§ **Aim of the task**
Output as a JSON list of strings the records from the line containing "Describe the element" through the line containing "at that location.", one string per line with blank lines omitted and pictures left out.

§ **Available records**
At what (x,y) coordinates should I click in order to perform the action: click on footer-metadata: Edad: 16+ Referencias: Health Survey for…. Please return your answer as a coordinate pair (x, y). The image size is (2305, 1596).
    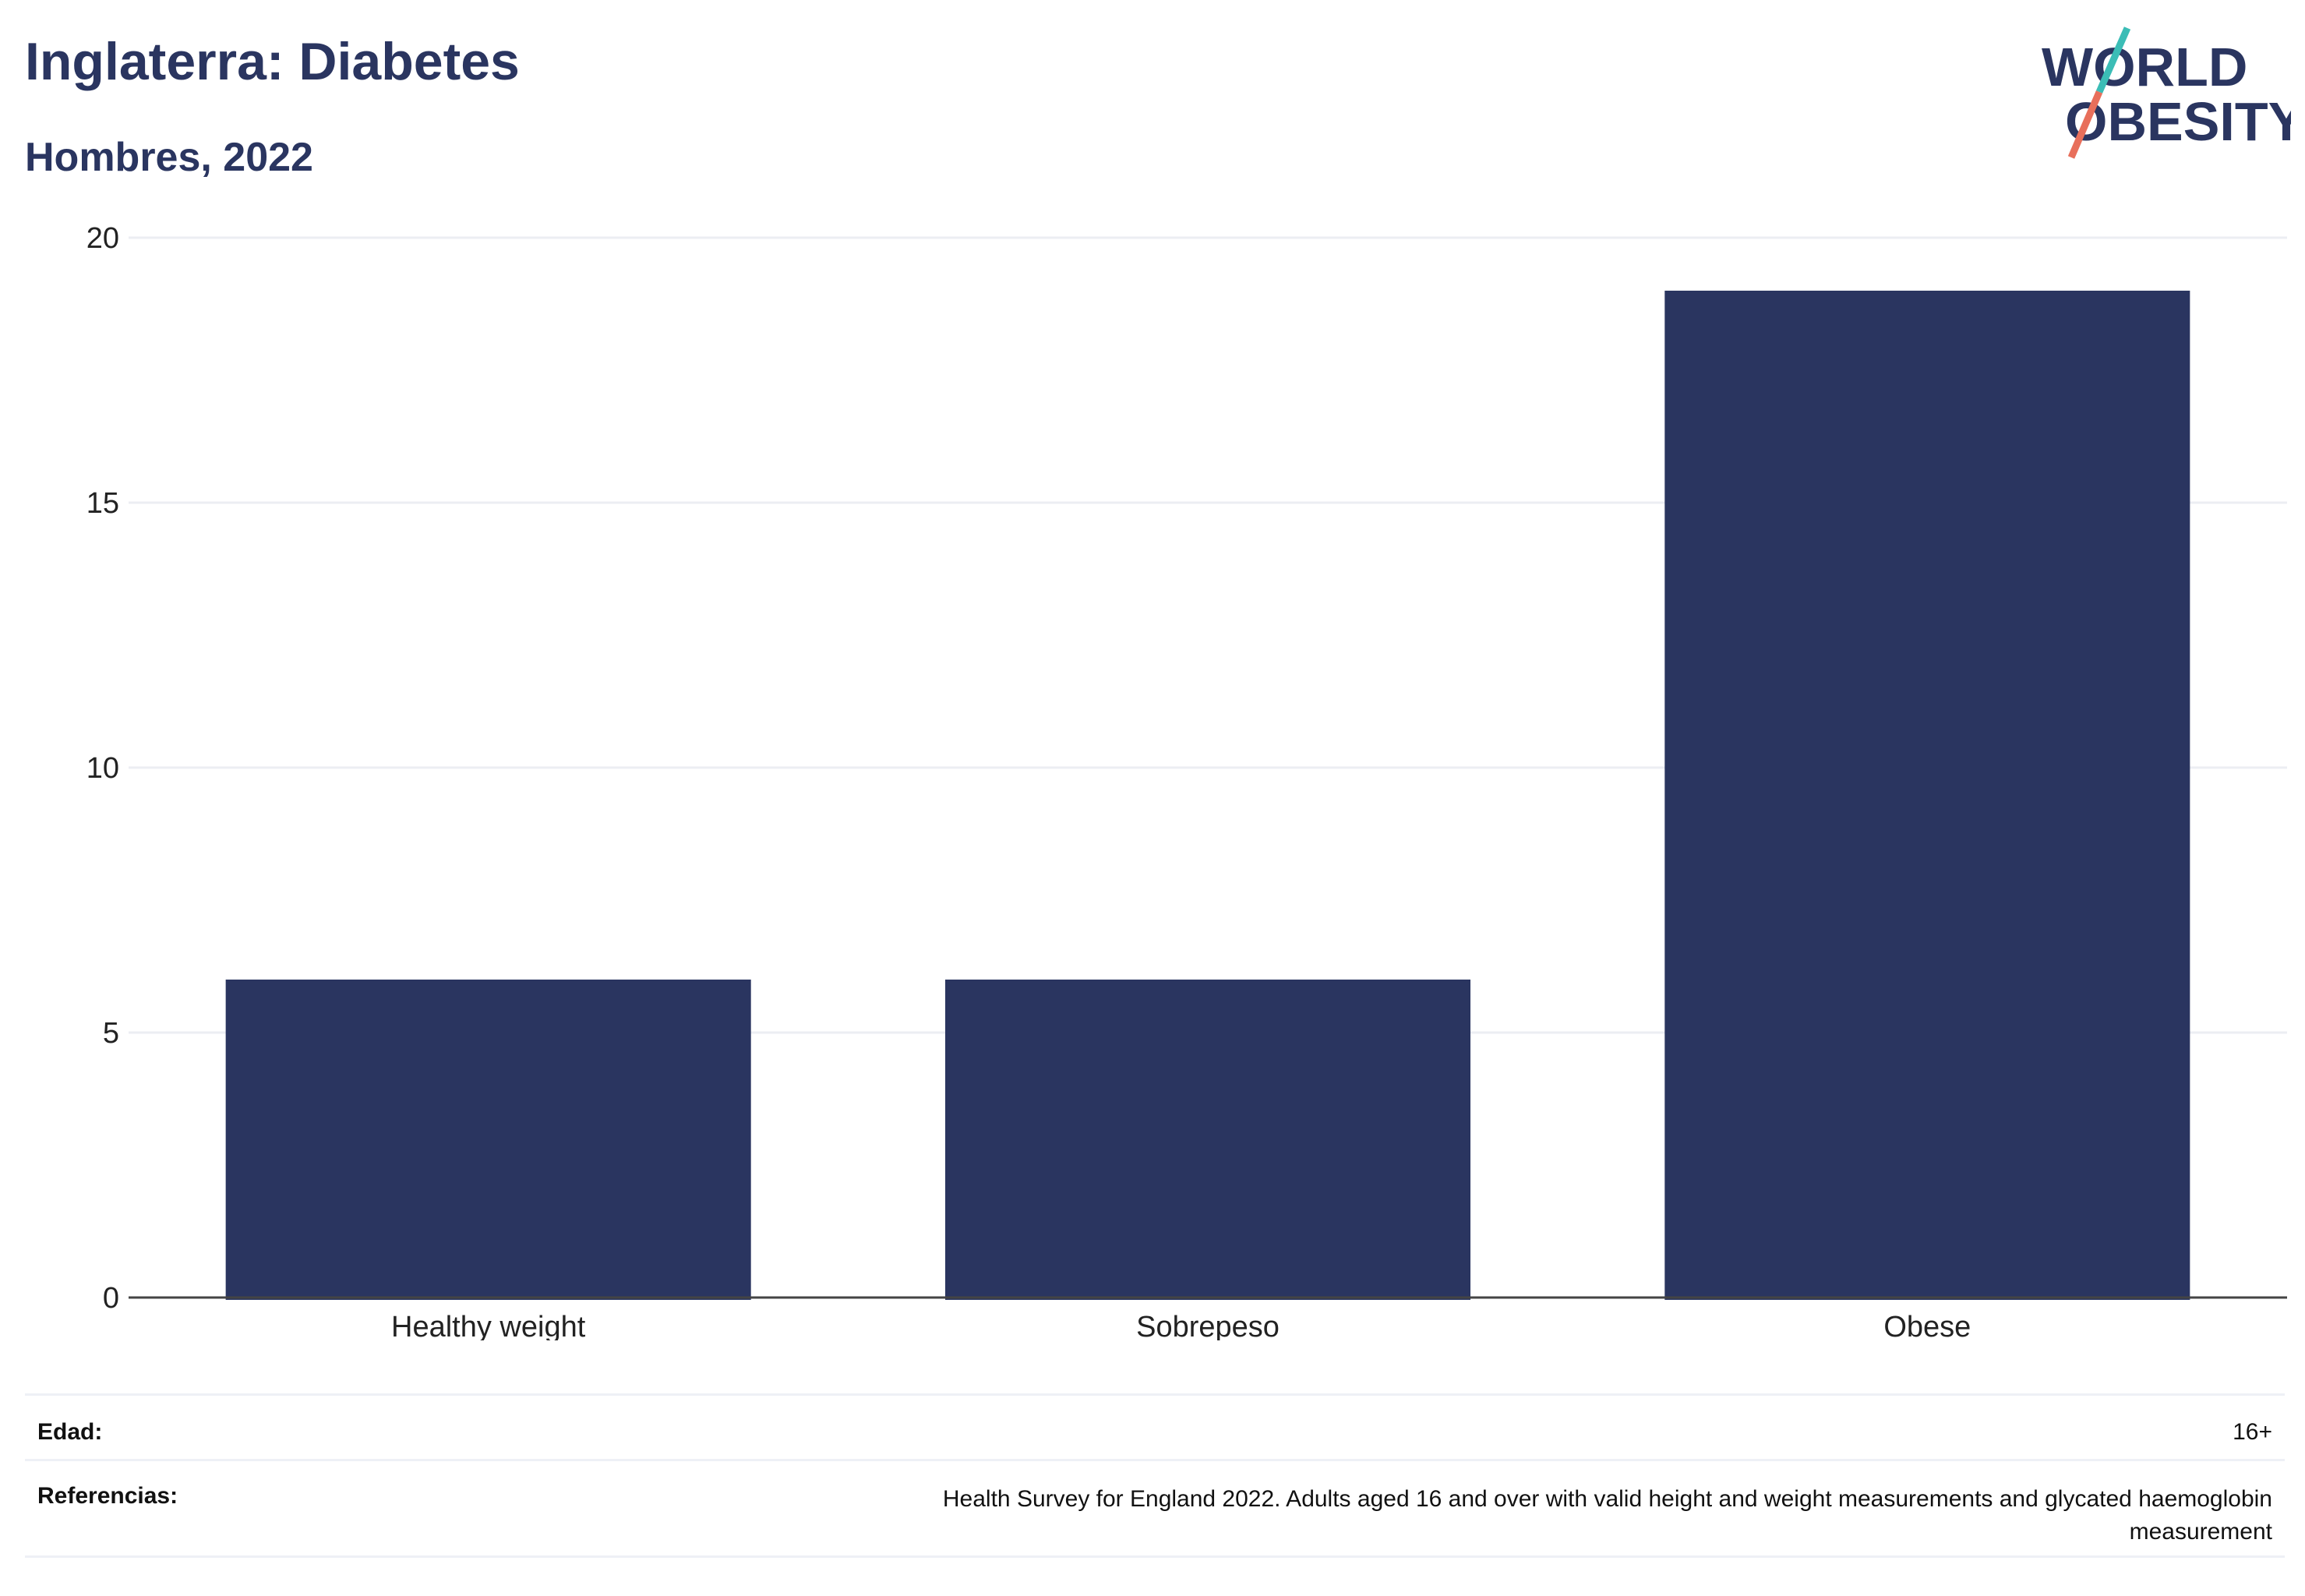
    Looking at the image, I should click on (1155, 1483).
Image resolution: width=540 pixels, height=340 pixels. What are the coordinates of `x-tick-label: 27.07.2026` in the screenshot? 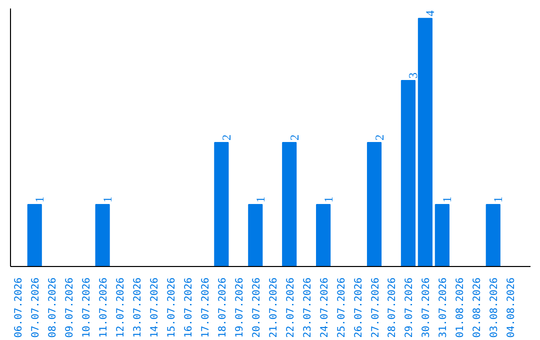 It's located at (376, 308).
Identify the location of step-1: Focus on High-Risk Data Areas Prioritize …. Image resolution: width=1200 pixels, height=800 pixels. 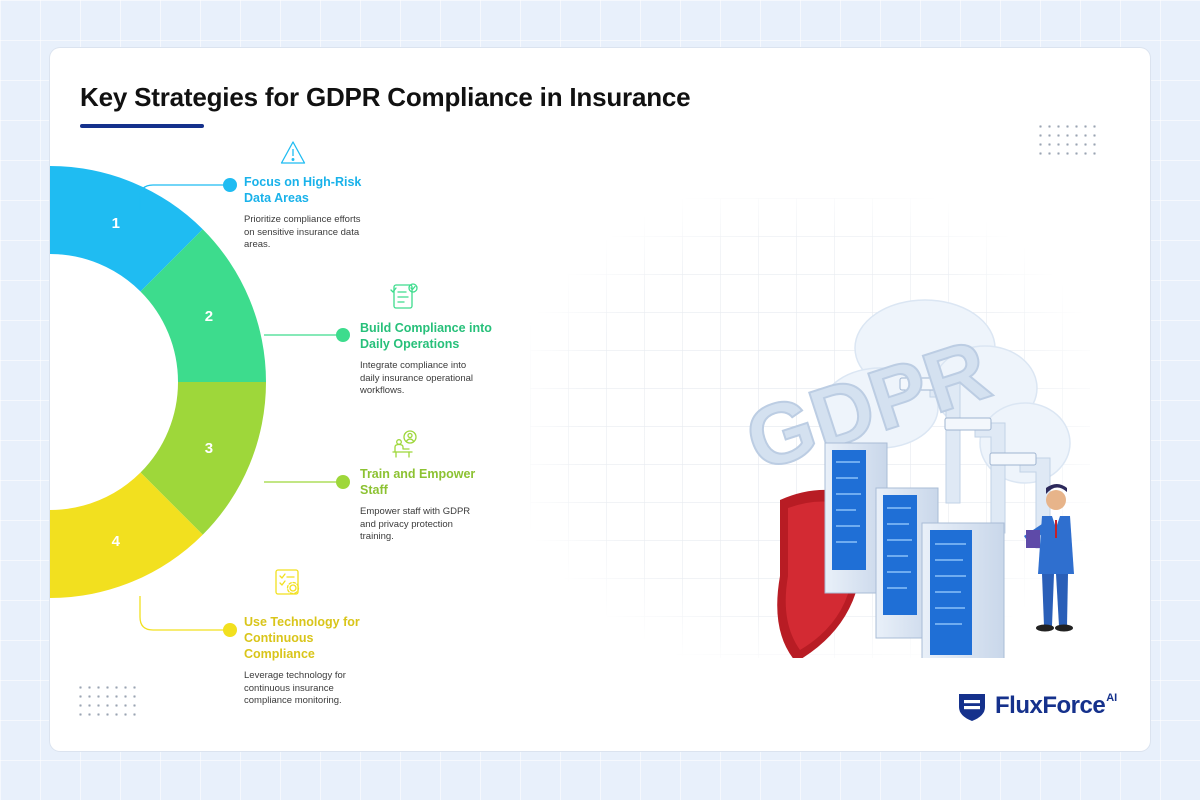
(314, 213).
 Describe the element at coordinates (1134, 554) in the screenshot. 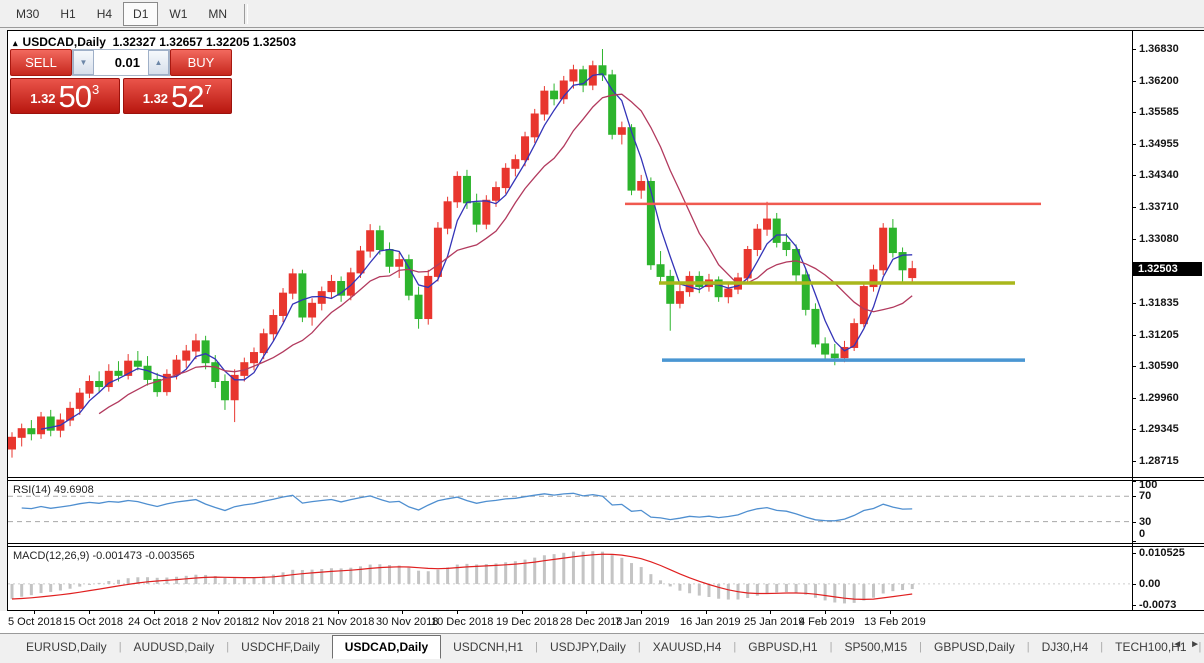

I see `macd-axis-tick` at that location.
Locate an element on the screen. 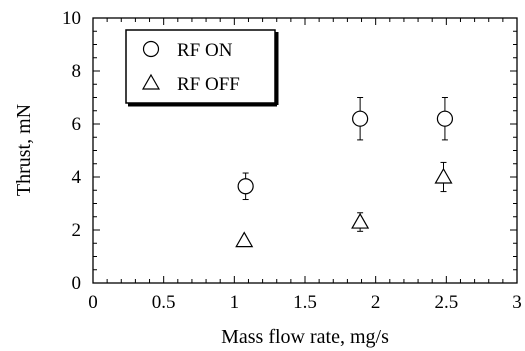 The height and width of the screenshot is (351, 525). y-tick-labels: 0 2 4 6 8 10 is located at coordinates (72, 151).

§ **Written answer**
[
  " Describe the element at coordinates (1134, 554) in the screenshot. ",
  "I see `macd-axis-tick` at that location."
]